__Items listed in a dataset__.

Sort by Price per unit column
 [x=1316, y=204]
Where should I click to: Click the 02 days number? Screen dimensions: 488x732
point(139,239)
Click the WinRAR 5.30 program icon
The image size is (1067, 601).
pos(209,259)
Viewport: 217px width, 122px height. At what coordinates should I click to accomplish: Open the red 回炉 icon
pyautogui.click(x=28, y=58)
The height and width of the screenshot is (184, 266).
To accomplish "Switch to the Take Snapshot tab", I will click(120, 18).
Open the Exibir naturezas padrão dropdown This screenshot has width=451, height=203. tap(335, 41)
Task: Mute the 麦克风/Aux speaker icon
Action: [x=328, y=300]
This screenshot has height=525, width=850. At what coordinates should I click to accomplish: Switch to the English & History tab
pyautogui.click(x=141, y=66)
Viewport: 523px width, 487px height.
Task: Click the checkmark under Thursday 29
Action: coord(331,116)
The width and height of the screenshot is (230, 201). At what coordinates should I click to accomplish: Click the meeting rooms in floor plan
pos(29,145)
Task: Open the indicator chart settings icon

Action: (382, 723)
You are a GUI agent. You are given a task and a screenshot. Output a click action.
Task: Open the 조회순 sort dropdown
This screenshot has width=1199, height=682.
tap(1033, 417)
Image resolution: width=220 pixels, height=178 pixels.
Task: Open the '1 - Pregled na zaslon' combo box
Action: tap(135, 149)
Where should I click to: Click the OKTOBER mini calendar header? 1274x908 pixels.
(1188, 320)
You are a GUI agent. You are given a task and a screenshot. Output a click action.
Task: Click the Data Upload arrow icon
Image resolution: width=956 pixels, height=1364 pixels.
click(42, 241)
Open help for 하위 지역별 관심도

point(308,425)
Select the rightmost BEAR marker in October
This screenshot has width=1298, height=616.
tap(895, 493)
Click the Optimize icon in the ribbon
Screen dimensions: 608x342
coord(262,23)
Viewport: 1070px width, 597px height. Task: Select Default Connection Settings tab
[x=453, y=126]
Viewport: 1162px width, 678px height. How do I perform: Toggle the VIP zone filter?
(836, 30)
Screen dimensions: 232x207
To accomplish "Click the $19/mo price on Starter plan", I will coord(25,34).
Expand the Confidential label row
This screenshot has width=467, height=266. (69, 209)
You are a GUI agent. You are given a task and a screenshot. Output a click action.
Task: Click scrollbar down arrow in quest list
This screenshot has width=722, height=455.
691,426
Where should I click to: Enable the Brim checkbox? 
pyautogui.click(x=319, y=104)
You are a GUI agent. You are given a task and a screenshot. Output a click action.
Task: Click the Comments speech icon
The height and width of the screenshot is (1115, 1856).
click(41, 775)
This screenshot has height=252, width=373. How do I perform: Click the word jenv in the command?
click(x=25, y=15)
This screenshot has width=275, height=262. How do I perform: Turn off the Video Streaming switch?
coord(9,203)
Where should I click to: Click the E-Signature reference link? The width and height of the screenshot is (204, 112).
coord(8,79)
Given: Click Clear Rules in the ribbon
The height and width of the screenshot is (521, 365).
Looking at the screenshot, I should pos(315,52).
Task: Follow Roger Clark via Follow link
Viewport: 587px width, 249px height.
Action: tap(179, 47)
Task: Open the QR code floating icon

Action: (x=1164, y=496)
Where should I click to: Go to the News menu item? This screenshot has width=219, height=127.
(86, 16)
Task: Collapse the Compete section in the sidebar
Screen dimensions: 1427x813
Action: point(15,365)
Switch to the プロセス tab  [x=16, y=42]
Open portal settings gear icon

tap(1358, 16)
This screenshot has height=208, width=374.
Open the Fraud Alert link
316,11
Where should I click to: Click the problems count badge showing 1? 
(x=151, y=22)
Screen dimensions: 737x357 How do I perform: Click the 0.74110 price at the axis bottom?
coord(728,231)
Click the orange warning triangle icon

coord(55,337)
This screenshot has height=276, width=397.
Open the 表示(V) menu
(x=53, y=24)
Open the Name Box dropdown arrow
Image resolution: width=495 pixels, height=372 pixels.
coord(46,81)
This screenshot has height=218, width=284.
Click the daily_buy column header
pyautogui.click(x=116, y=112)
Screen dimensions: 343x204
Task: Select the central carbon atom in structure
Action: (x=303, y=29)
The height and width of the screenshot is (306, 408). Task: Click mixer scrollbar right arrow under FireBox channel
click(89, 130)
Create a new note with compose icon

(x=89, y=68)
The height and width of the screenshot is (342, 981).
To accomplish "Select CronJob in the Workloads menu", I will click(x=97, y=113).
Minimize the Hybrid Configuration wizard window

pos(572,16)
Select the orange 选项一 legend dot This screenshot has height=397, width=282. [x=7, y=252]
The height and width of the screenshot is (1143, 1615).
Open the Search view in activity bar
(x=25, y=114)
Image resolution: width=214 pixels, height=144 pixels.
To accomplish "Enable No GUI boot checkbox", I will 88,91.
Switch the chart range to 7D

__Given problem__. Convert every line of the listing above into a numbered list, leaving out the blank lines.

__Solution to this exercise__.
1. Sort by Price per unit column
2.  [x=1316, y=204]
3. Where should I click to: Click the 02 days number? Screen dimensions: 488x732
4. point(139,239)
5. Click the WinRAR 5.30 program icon
6. The image size is (1067, 601).
7. pos(209,259)
8. Viewport: 217px width, 122px height. At what coordinates should I click to accomplish: Open the red 回炉 icon
9. pyautogui.click(x=28, y=58)
10. The height and width of the screenshot is (184, 266).
11. To accomplish "Switch to the Take Snapshot tab", I will click(120, 18).
12. Open the Exibir naturezas padrão dropdown This screenshot has width=451, height=203. tap(335, 41)
13. Task: Mute the 麦克风/Aux speaker icon
14. Action: [x=328, y=300]
15. This screenshot has height=525, width=850. At what coordinates should I click to accomplish: Switch to the English & History tab
16. pyautogui.click(x=141, y=66)
17. Viewport: 523px width, 487px height.
18. Task: Click the checkmark under Thursday 29
19. Action: coord(331,116)
20. The width and height of the screenshot is (230, 201). At what coordinates should I click to accomplish: Click the meeting rooms in floor plan
21. pos(29,145)
22. Task: Open the indicator chart settings icon
23. Action: (382, 723)
24. You are a GUI agent. You are given a task and a screenshot. Output a click action.
25. Task: Open the 조회순 sort dropdown
26. This screenshot has width=1199, height=682.
27. tap(1033, 417)
28. Image resolution: width=220 pixels, height=178 pixels.
29. Task: Open the '1 - Pregled na zaslon' combo box
30. Action: tap(135, 149)
31. Where should I click to: Click the OKTOBER mini calendar header? 1274x908 pixels.
32. (1188, 320)
33. You are a GUI agent. You are given a task and a screenshot. Output a click action.
34. Task: Click the Data Upload arrow icon
35. Image resolution: width=956 pixels, height=1364 pixels.
36. click(42, 241)
37. Open help for 하위 지역별 관심도
38. point(308,425)
39. Select the rightmost BEAR marker in October
40. This screenshot has width=1298, height=616.
41. tap(895, 493)
42. Click the Optimize icon in the ribbon
43. Screen dimensions: 608x342
44. coord(262,23)
45. Viewport: 1070px width, 597px height. Task: Select Default Connection Settings tab
46. [x=453, y=126]
47. Viewport: 1162px width, 678px height. How do I perform: Toggle the VIP zone filter?
48. (836, 30)
49. Screen dimensions: 232x207
50. To accomplish "Click the $19/mo price on Starter plan", I will coord(25,34).
51. Expand the Confidential label row
52. This screenshot has width=467, height=266. (69, 209)
53. You are a GUI agent. You are given a task and a screenshot. Output a click action.
54. Task: Click scrollbar down arrow in quest list
55. This screenshot has width=722, height=455.
56. 691,426
57. Where should I click to: Enable the Brim checkbox? 
58. pyautogui.click(x=319, y=104)
59. You are a GUI agent. You are given a task and a screenshot. Output a click action.
60. Task: Click the Comments speech icon
61. The height and width of the screenshot is (1115, 1856).
62. click(41, 775)
63. This screenshot has height=252, width=373. How do I perform: Click the word jenv in the command?
64. click(x=25, y=15)
65. This screenshot has width=275, height=262. How do I perform: Turn off the Video Streaming switch?
66. coord(9,203)
67. Where should I click to: Click the E-Signature reference link? The width and height of the screenshot is (204, 112).
68. coord(8,79)
69. Given: Click Clear Rules in the ribbon
70. The height and width of the screenshot is (521, 365).
71. Looking at the screenshot, I should pos(315,52).
72. Task: Follow Roger Clark via Follow link
73. Viewport: 587px width, 249px height.
74. Action: tap(179, 47)
75. Task: Open the QR code floating icon
76. Action: (x=1164, y=496)
77. Where should I click to: Go to the News menu item? This screenshot has width=219, height=127.
78. (86, 16)
79. Task: Collapse the Compete section in the sidebar
80. Screen dimensions: 1427x813
81. Action: point(15,365)
82. Switch to the プロセス tab  [x=16, y=42]
83. Open portal settings gear icon
84. tap(1358, 16)
85. This screenshot has height=208, width=374.
86. Open the Fraud Alert link
87. 316,11
88. Where should I click to: Click the problems count badge showing 1? 
89. (x=151, y=22)
90. Screen dimensions: 737x357 How do I perform: Click the 0.74110 price at the axis bottom?
91. coord(728,231)
92. Click the orange warning triangle icon
93. coord(55,337)
94. This screenshot has height=276, width=397.
95. Open the 表示(V) menu
96. (x=53, y=24)
97. Open the Name Box dropdown arrow
98. Image resolution: width=495 pixels, height=372 pixels.
99. coord(46,81)
100. This screenshot has height=218, width=284.
101. Click the daily_buy column header
102. pyautogui.click(x=116, y=112)
103. Screen dimensions: 343x204
104. Task: Select the central carbon atom in structure
105. Action: (x=303, y=29)
106. The height and width of the screenshot is (306, 408). Task: Click mixer scrollbar right arrow under FireBox channel
107. click(89, 130)
108. Create a new note with compose icon
109. (x=89, y=68)
110. The height and width of the screenshot is (342, 981).
111. To accomplish "Select CronJob in the Workloads menu", I will click(x=97, y=113).
112. Minimize the Hybrid Configuration wizard window
113. pos(572,16)
114. Select the orange 选项一 legend dot This screenshot has height=397, width=282. [x=7, y=252]
115. The height and width of the screenshot is (1143, 1615).
116. Open the Search view in activity bar
117. (x=25, y=114)
118. Image resolution: width=214 pixels, height=144 pixels.
119. To accomplish "Enable No GUI boot checkbox", I will 88,91.
120. Switch the chart range to 7D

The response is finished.